According to a recent editorial in the Los Angeles Times, "The pharmaceutical industry is everywhere in Washington, all but writing the Medicare prescription drug bill, fielding more lobbyists than there are members of Congress, flinging gifts and trips at doctors and trying to prevent double-blind drug trials that pit one drug against another instead of against a placebo." [xxvii] This editorial was written as a follow-up to investigative journalist, David Willman's, examination of the NIH. As you may remember, the National Institute of Health is the taxpayer funded, government agency that provides funding for most of the basic research throughout the country. It is suppose to award grants based entirely on scientific merit, conduct its own research, and collaborate with the drug industry free from commercial considerations.

In his investigation, David William found that senior NIH scientists routinely supplement their income by accepting large consulting fees and stock options from drug companies that have dealings with the NIH. Some NIH scientists made hundreds of thousands of dollars in consulting fees.
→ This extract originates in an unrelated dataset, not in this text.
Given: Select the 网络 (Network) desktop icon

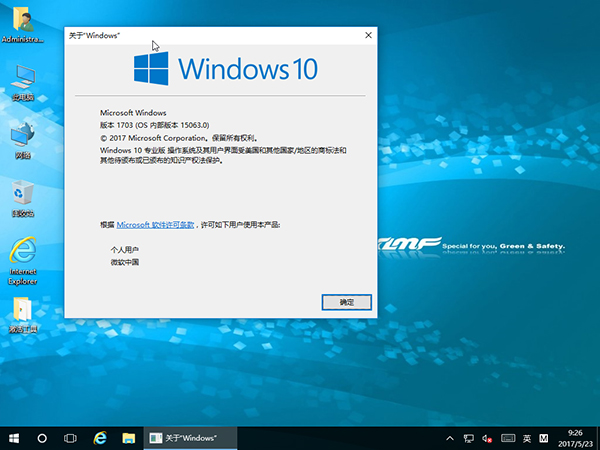Looking at the screenshot, I should [22, 138].
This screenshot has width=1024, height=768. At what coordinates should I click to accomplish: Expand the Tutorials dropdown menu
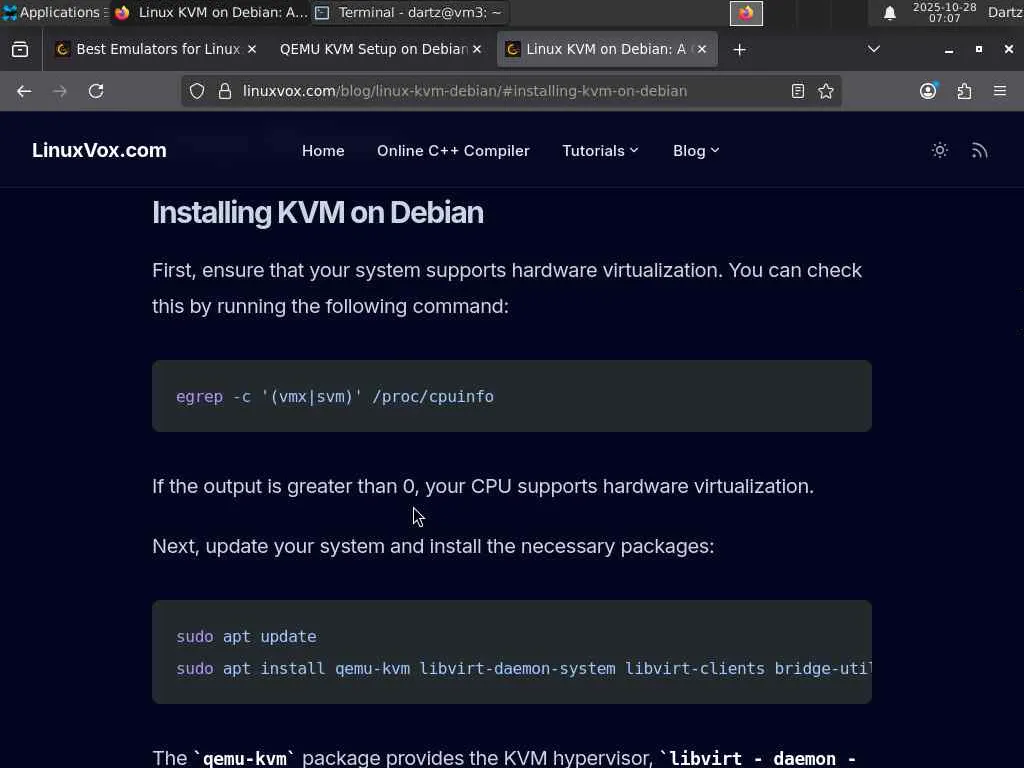[x=600, y=150]
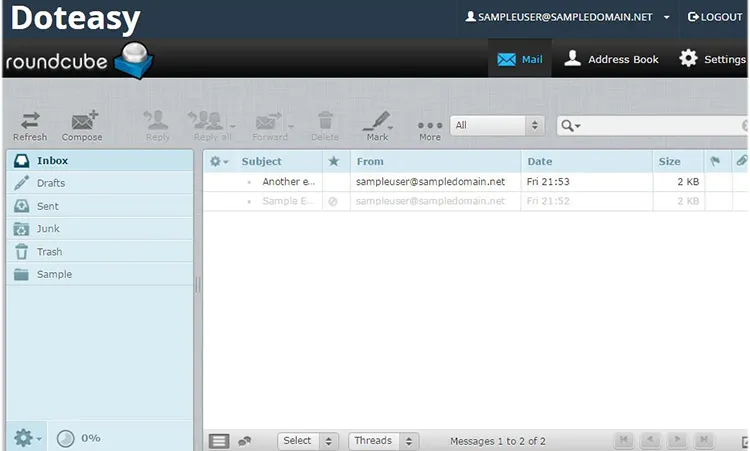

The deputy director of the Laboratory of Immunology, for instance, whose salary was $179,000 in 2003, reportedly collected more than $1.4 million in consulting fees over eleven years, and received stock options valued at $865,000. His remunerations from big pharma were not illegal. In 1995, the director of the NIH lifted all restrictions as to how much money NIH scientists could earn from outside work or the time they could devote to it. [xxviii] Clearly, major drug companies have compromised the independence of our government's major scientific research institute.

One direct effect of compromised government scientists shows up in NIH drug trials. The evidence clearly shows that when scientists had connections with particular drug companies, they were far more likely to report favorable outcomes of their trials. For example, when calcium channel blocker drugs like Norvasc were tested for safety, NIH scientists wrote seventy articles. A later study found that 96 percent of the authors who were supportive of the drugs had financial ties to the companies that made them, whereas only 37 percent of authors who were critical had such ties. [xxix] Not surprisingly, drug trials conducted outside of NIH are even more biased. One recent survey showed that authors of industry-funded studies were more than five times as likely to recommend the company drug as authors of studies funded by non-profit organizations – regardless of the actual results. [xxx]

Drug companies have countless ways to load the dice in their favor when conducting drug trials. One is to enroll only young subjects in the trials, even if the drug is intended for older people. Because young people generally experience fewer side effects, drugs will look safer in these tests. Another tactic is to compare the new drug to a lower dosage of an old drug. Still another is to give one drug orally and the other intravenously. Finally, drug makers can make the trials too brief to be meaningful. This happened with Celebrex, whose test results were suppose to show that it had fewer side effects than two older arthritis drugs. The Journal of American Medical Association published the favorable results. Later, the editor learned that the drug company had released only the results of the first six months of a yearlong trial. When the editor found and examined the results of the entire trial, Celebrex showed no advantage. The editor of the Journal was later quoted in the Washington Post. "I am furious. . .I wrote the editorial. I looked like a fool. . .I am disheartened to hear that they had those data [the second six months] at the time they submitted the manuscript to us. We are functioning on a level of trust that was, perhaps, broken." [xxxi]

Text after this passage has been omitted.